Dado el sentido de réplica que tiene todo el conjunto pictórico, para contestar a las leyes anticlericales del presidente Lerdo, este gran cuadro alude y exhibe, por argumento negativo, lo mucho que la importaba a la jerarquía la falta de relaciones entre Estado mexicano y el Vaticano. Al tiempo que exalta el respaldo papal sobre este culto centenario y celebra la institución de la que desde entonces se consideraba la máxima fiesta del patriotismo criollo y, más tarde, de toda la nación mexicana: el 12 de diciembre. Más aún porque desde la jura del patronato guadalupano y su proclamación papal se generaron dos nociones de conciencia política, que tuvieron su desenlace en el imaginario del movimiento emancipador: la territorialidad común, la sociedad pretendidamente unificada y la noción de soberanía que descansaba en el mismo valor que se daba a la jura real.
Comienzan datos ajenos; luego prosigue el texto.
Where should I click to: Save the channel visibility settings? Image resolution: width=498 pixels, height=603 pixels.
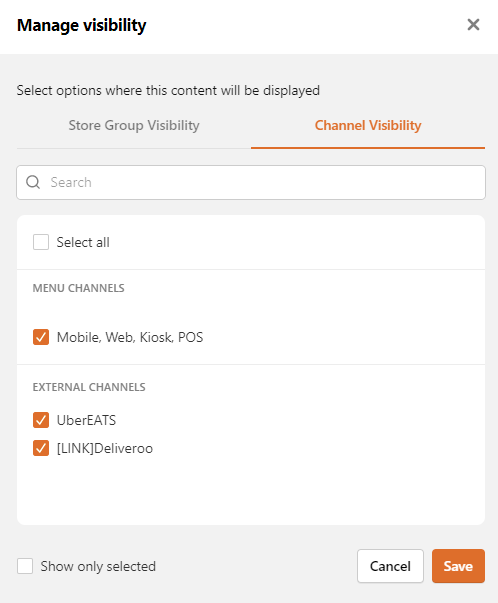[x=458, y=566]
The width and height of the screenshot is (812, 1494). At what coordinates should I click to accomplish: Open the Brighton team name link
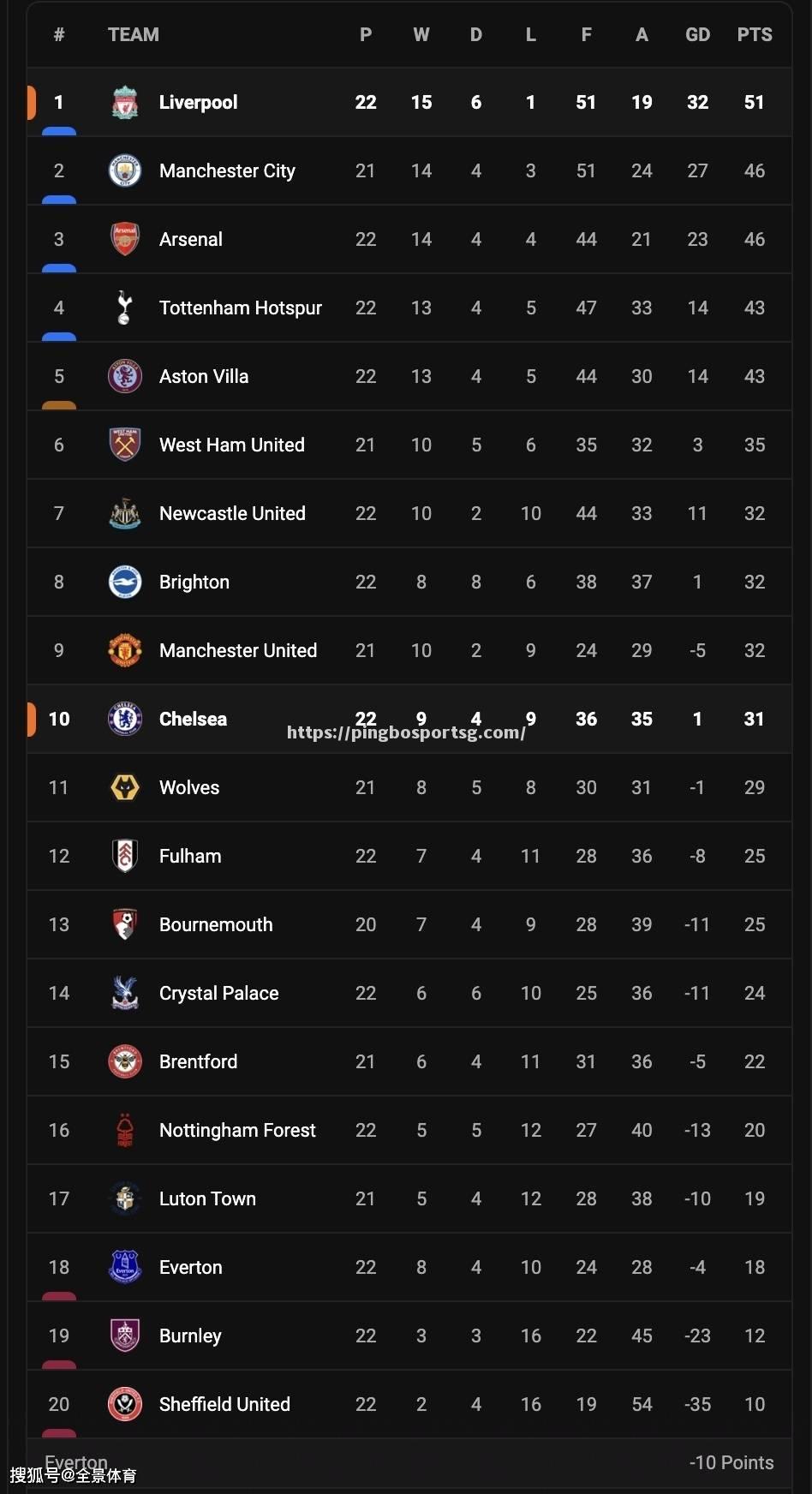pyautogui.click(x=194, y=582)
Se trata, pues, de la alegoría de una aparatosa ceremonia propia de una iglesia mexicana triunfante, que pese a las adversidades ha sido reconocida como partera de la historia patria. Como colofón de la serie, y dada la importancia de los retratos que allí se miran, toda esta idea tan sublime y de tanta trascendencia debía ser de la incumbencia del propio director Pina. Es por ello que esta imagen es también el mejor retrato social de estos eclesiásticos dirigentes y modernizados, incardinados directamente a Roma y preocupados por el avance de la secularización, el laicismo, el materialismo y la pérdida de convocatoria que había mantenido la iglesia, incluso entre los hombres del dinero.
El mural fue costeado por suscripción por la diócesis de Querétaro a empeños de su combativo obispo don Rafael Sabás Camacho, quien se había destacado en todo el proceso de coronación al inaugurar las tumultuarias peregrinaciones regionales, por el esplendor del orfeón musical que cantó allí, pero sobre todo por haber intervenido directamente ante León XIII para obtener un nuevo rezo para la fiesta del 12 de diciembre.
El boceto, así como los retratos del arzobispo Labastida, del arquitecto Agea y de José Salomé Pina, fue ofrecido en venta a la Academia el 23 de febrero de 1932 por Javier Villada Saviñón, por la cantidad de 350 pesos. Fue localizado por el que escribe en la Oficina de Registro de Obras del inba en 1988 y desde entonces, por solicitud expresa de la dirección del museo, pasó a formar parte del acervo del Museo Nacional de Arte.